Mehmed II, born on the 30th of March 1432 in Edirne, was sultan of the Ottoman Empire twice, from August 1444 to September 1446 and from February 1451 to May 1481. He is commonly known as Mehmed the Conqueror, or Fâtih Sultan Mehmed, and was the son of Sultan Murad II and a slave mother named Hüma Hatun.
When did Mehmed II conquer Constantinople?
Mehmed II conquered Constantinople on the 29th of May 1453, at the age of twenty-one, after a fifty-seven-day siege. The conquest brought an end to the Byzantine Empire, and he moved the Ottoman capital from Adrianople to the city.
Why did Mehmed II claim the title caesar of Rome?
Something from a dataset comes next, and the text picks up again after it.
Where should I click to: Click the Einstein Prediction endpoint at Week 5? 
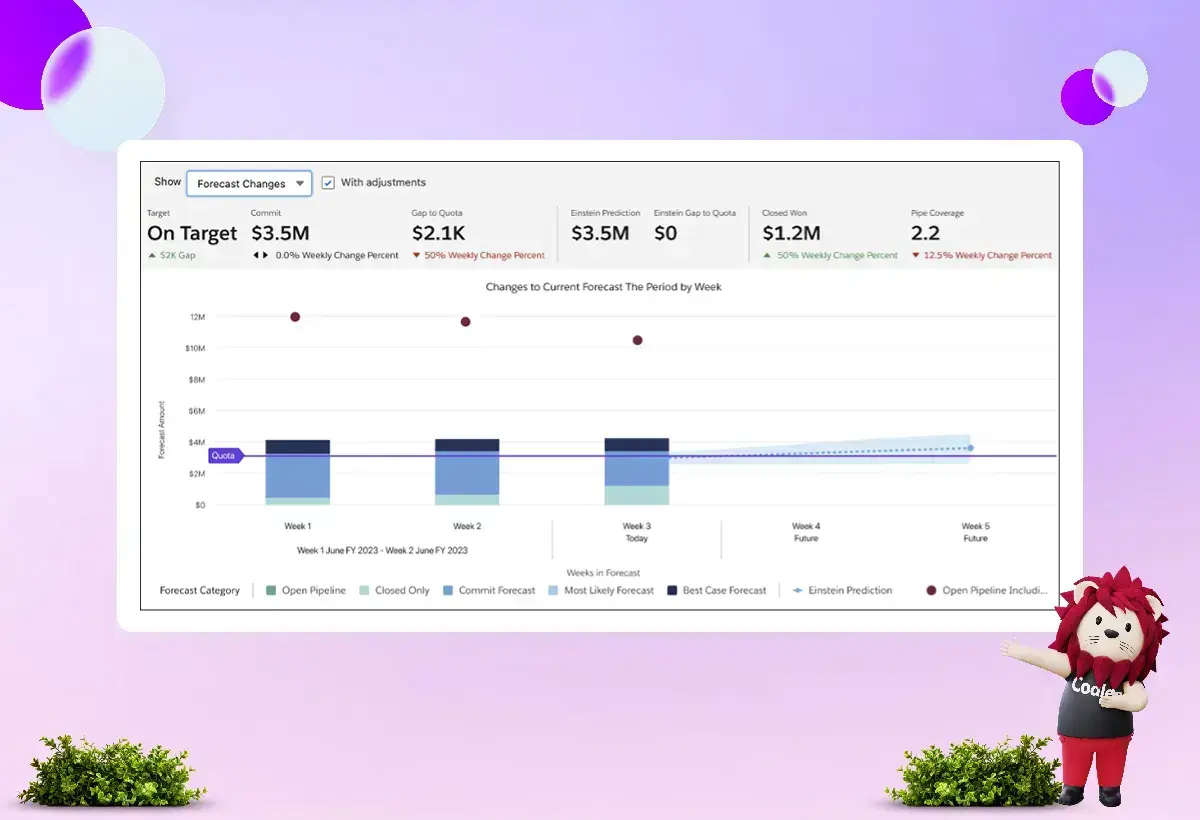[x=970, y=448]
Mehmed II claimed the title caesar of Rome, or Qayser-i Rûm, because Constantinople had been the capital of the Roman Empire since Constantine I consecrated it in 330 AD, and he argued that whoever held that capital ruled the empire. The Eastern Orthodox Church recognized the claim, but the Catholic Church and most of Western Europe rejected it.
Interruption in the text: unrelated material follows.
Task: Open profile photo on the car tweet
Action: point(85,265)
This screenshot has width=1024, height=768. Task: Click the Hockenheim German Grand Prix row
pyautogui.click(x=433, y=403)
What lands did Mehmed II conquer during his reign?
Mehmed II conquered Constantinople in 1453, the Despotate of the Morea in 1458 and 1460, the Empire of Trebizond in 1461, Serbia by 1459, Bosnia in 1463, and Albania by 1478. His forces also captured Otranto in Italy in 1480.
How did Mehmed II support art and learning?
Mehmed II gathered Italian artists, humanists, and Greek scholars at his court, called Gentile Bellini from Venice to paint his portrait, and built a library of over eight thousand manuscripts in Persian, Ottoman Turkish, Arabic, Latin, and Greek. He also built the Fatih Mosque and eight madrasas, and patronized Kritiboulos of Imbros, who wrote a Greek History of Mehmed the Conqueror.
When and how did Mehmed II die?
Mehmed II died on the 3rd of May 1481. After his death, quarrels about his succession possibly prevented the Ottomans from reinforcing their garrison at Otranto in Italy, which was retaken by Papal forces that year. He is considered a hero in modern-day Turkey, with Istanbul's Fatih district, the Fatih Sultan Mehmet Bridge, and the Fatih Mosque named after him.